June 24th, 2015 by Laura Anthony, Esq.

Offering Statement Requirements For Regulation A+

Today I am continuing my discussion on offering statement requirements for a Reg A+ offering. The rules require use of new modified Form 1-A. Form 1-A consists of three parts: Part I – Notification, Part II – Offering Circular and Part III – Exhibits. Part I calls for certain basic information about the issuer and the offering, and is primarily designed to confirm and determine eligibility for the use of the Form and a Regulation A offering in general. Part I will include issuer name and identifying information; issuer eligibility; application of the bad actor disqualification and disclosure; jurisdictions in which securities are to be offered; and unregistered securities issued or sold within one year.

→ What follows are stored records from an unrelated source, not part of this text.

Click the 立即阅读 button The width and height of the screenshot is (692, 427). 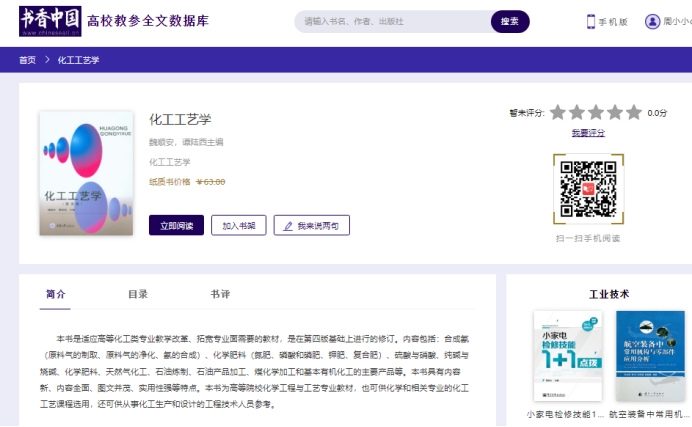176,225
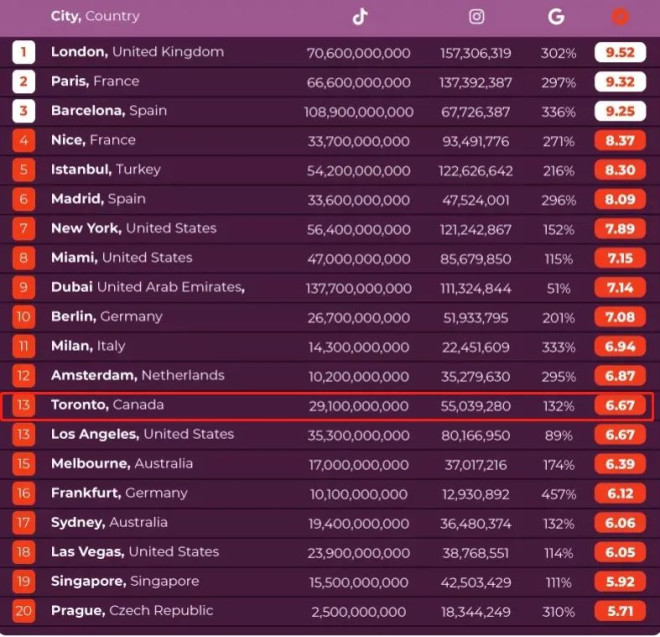This screenshot has height=637, width=660.
Task: Select Los Angeles, United States city name
Action: click(142, 435)
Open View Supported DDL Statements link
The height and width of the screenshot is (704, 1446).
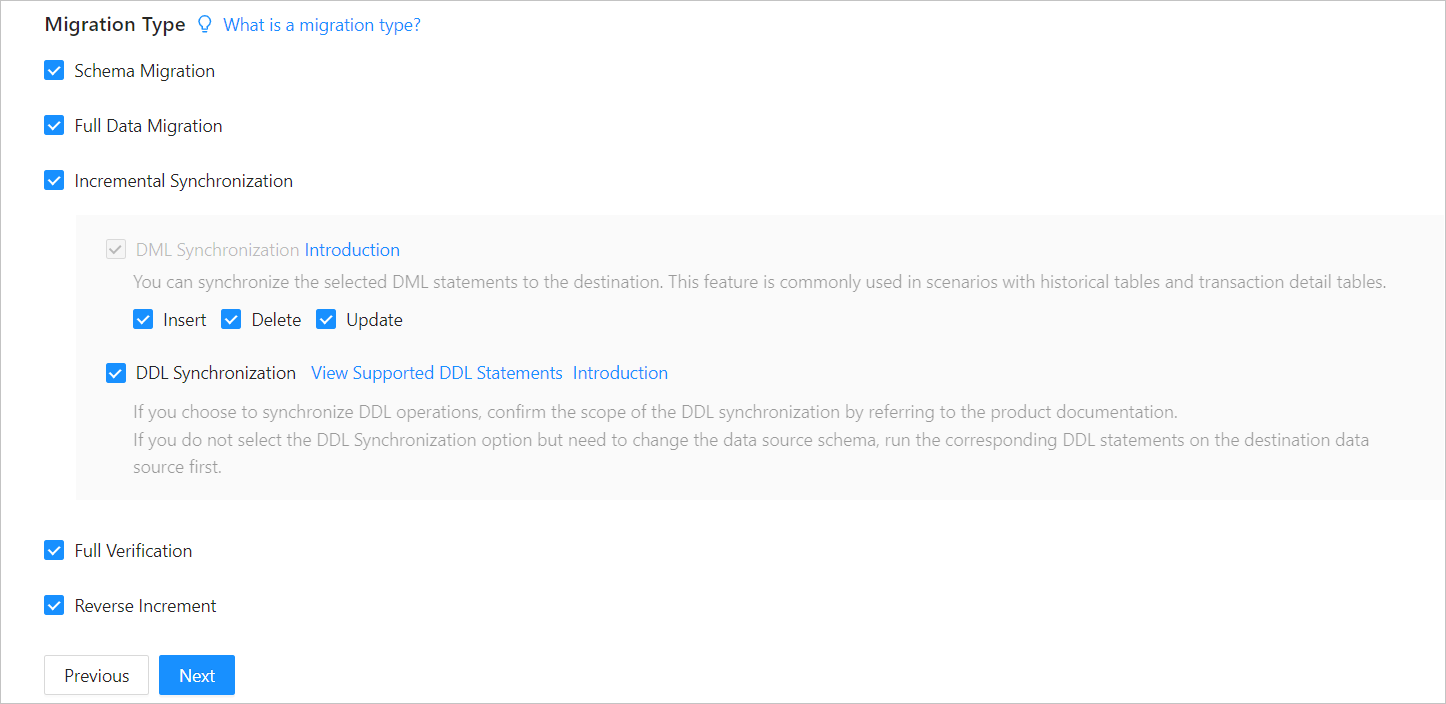[437, 373]
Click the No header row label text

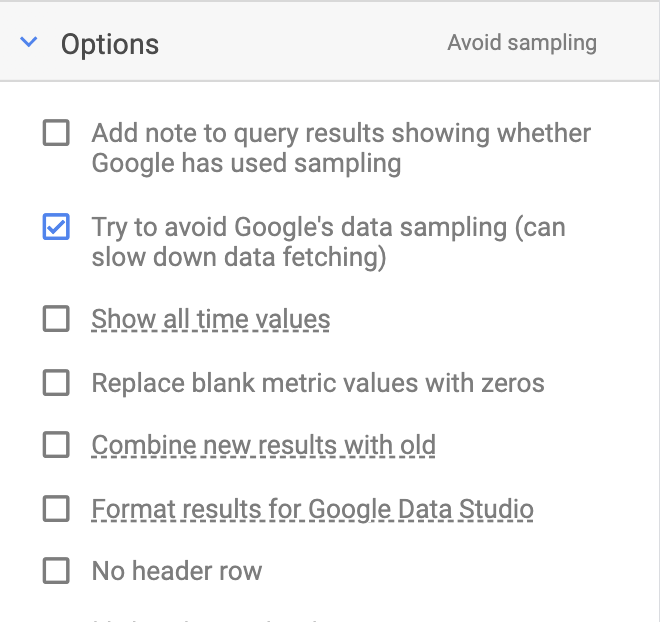tap(177, 571)
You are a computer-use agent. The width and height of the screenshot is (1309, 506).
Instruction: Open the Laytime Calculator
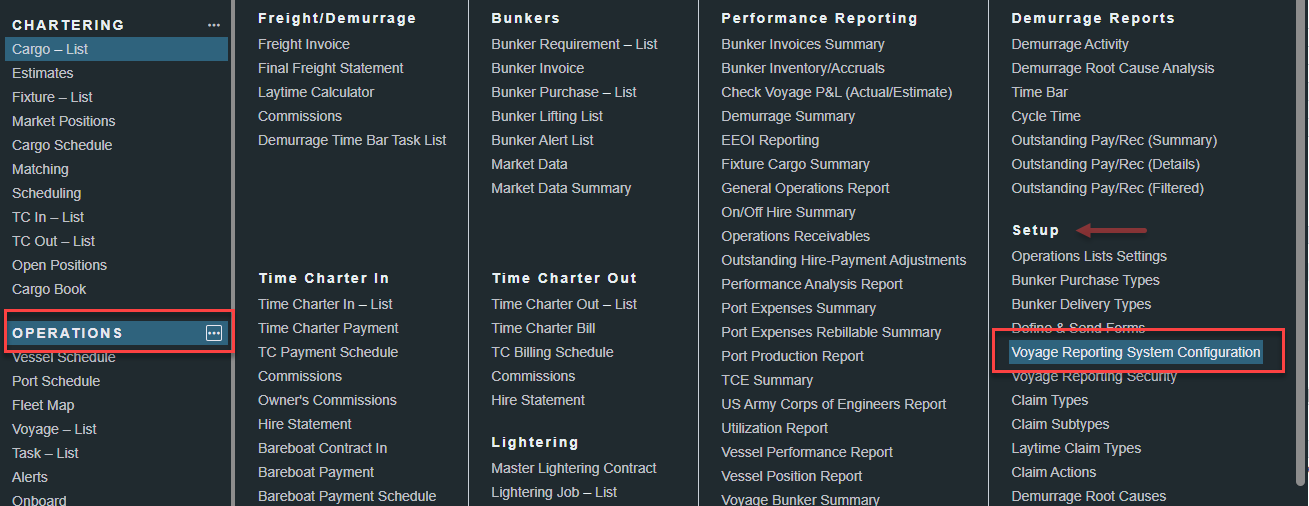point(315,92)
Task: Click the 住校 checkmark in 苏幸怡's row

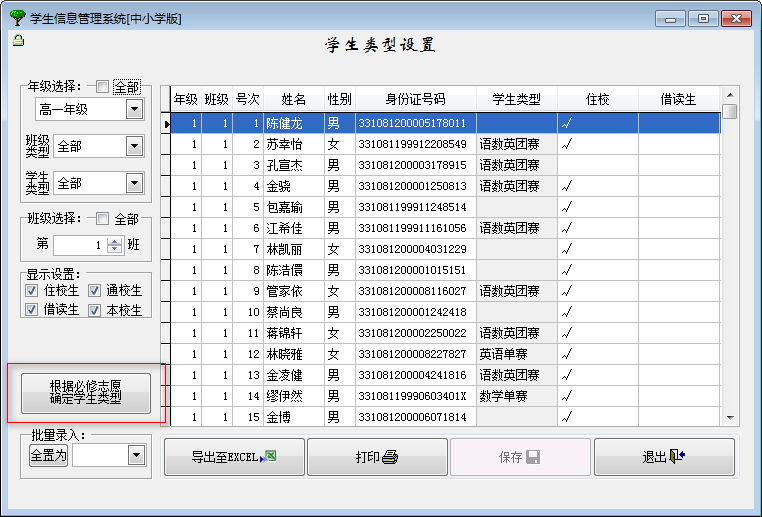Action: pyautogui.click(x=567, y=145)
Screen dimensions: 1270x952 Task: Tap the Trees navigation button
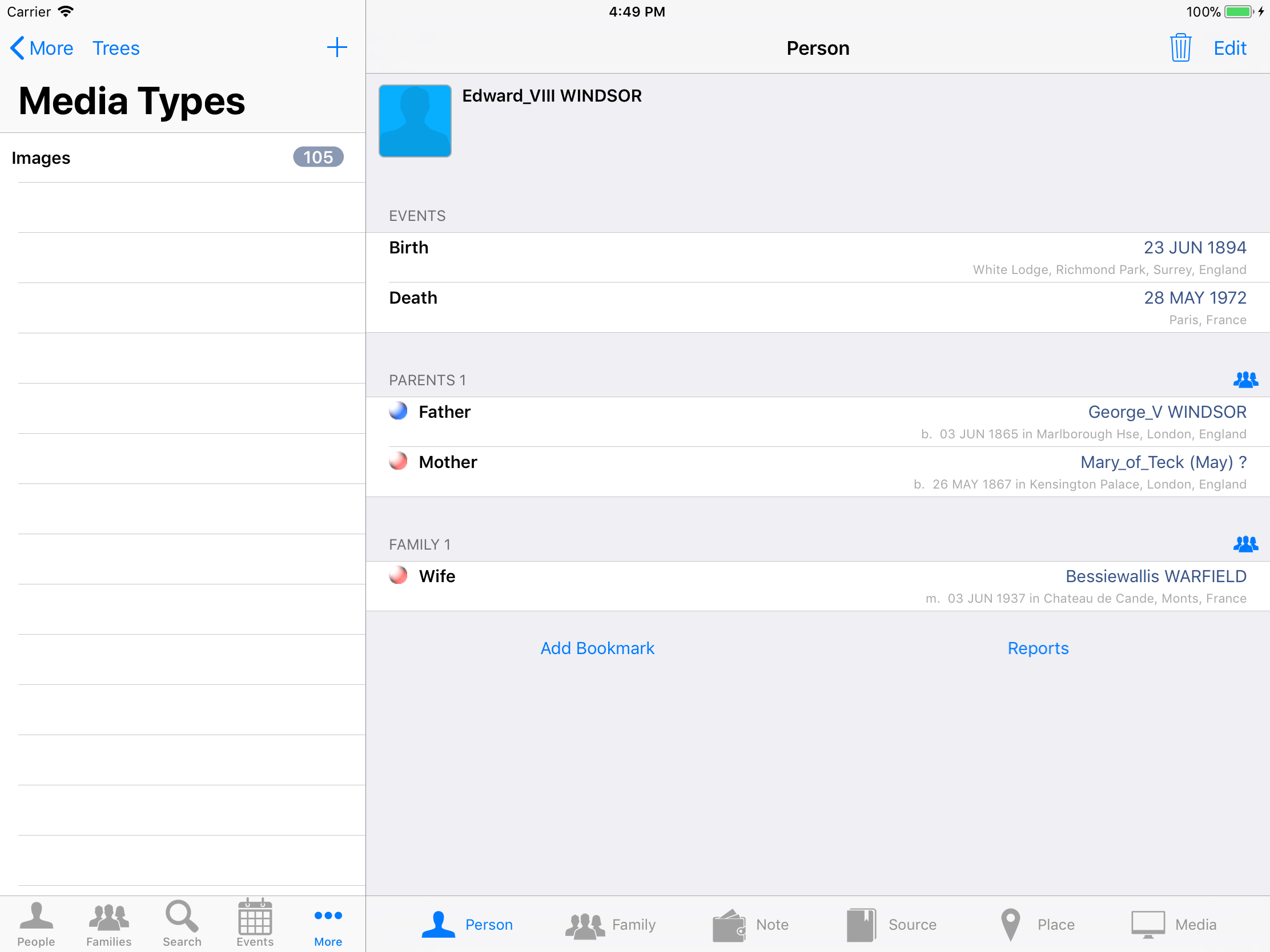[x=116, y=48]
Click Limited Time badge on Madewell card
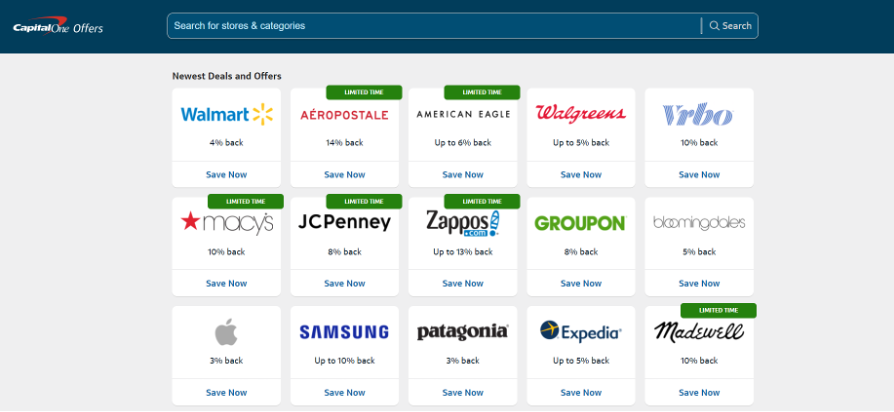Screen dimensions: 894x412 point(718,311)
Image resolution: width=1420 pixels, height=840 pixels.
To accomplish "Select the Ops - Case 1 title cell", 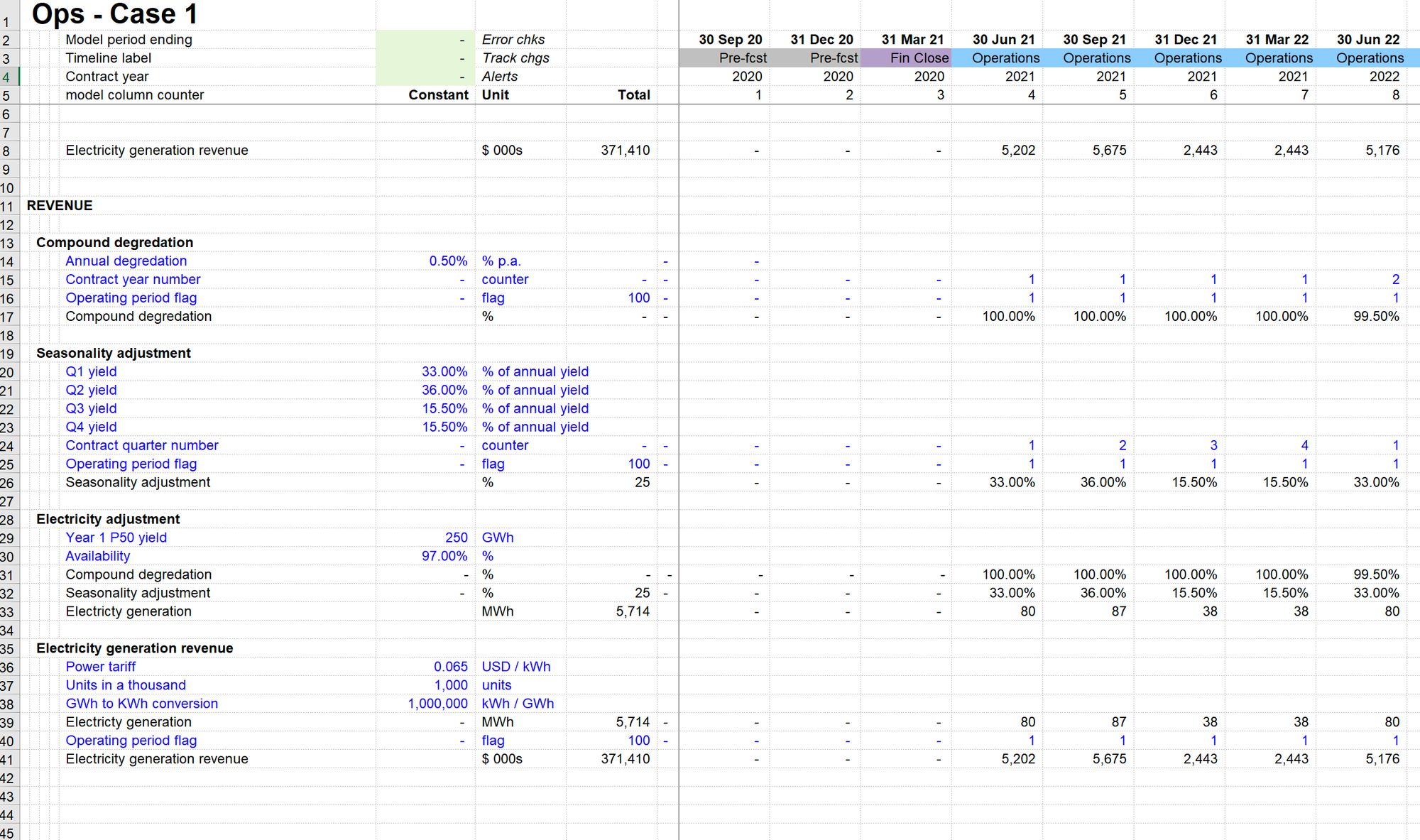I will (114, 14).
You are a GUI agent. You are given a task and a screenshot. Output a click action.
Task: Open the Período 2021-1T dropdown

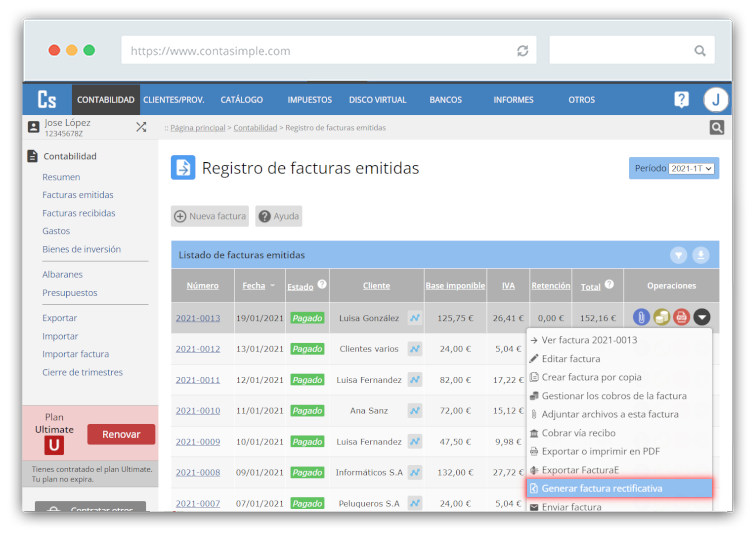tap(692, 168)
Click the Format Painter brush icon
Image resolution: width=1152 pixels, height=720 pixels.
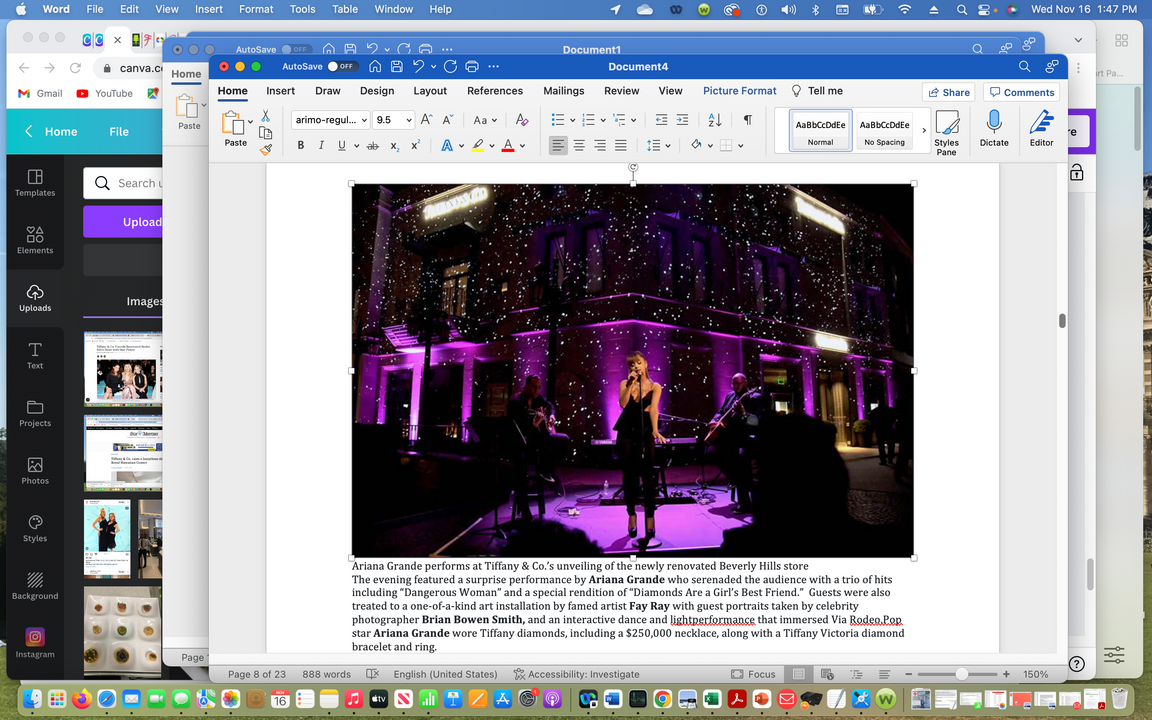coord(266,150)
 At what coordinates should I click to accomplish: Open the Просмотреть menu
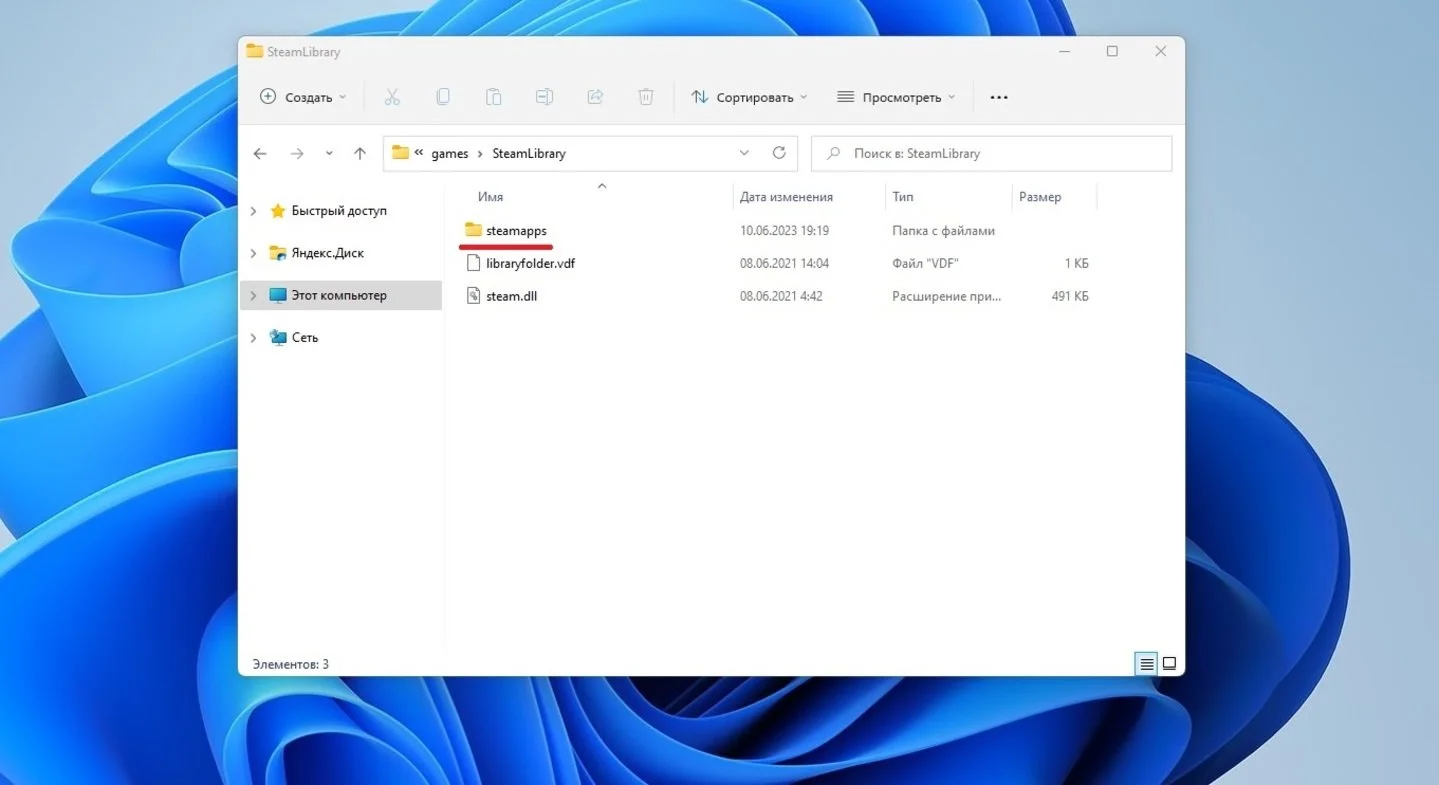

Part I also includes pricing information. All Regulation A+ offerings must be at a fixed price. That is, no offerings may be made “at the market” or for other than a fixed price.

Part II is the offering circular and is similar to the prospectus in a registration statement. Part II requires disclosure of information about the issuer and the offering such as; material risks; dilution; plan of distribution; use of proceeds; description of the business operations; description of physical properties; discussion of financial condition and results of operations (MD&A); identification of and disclosure about directors, executives and key employees; executive compensation; beneficial security ownership information; related party transactions; description of offered securities; and two years of financial information.

The required information in Part 2 of Form 1-A is scaled down from the requirements in Regulation S-K applicable to Form S-1. Issuers can complete Part 2 by either following the Form 1-A disclosure format or by including the information required by Part I of Form S-1. Only issuers that elect to use the S-1 format will be able to subsequently file short form 8-A to register and become subject to the Exchange Act reporting requirements.

Form 1-A requires two years of financial information. All financial statements for Regulation A offerings must be prepared in accordance with GAAP. Financial statements of a Tier I issuer are not required to be audited however, as noted Tier 1 does not preempt state law and most if not all states require audited financial statements. Audited financial statements are required for Tier 2 issuers. Audit firms for Tier 2 issuers must be independent and PCAOB-registered.

Part III requires an exhibits index and a description of exhibits required to be filed as part of the offering statement.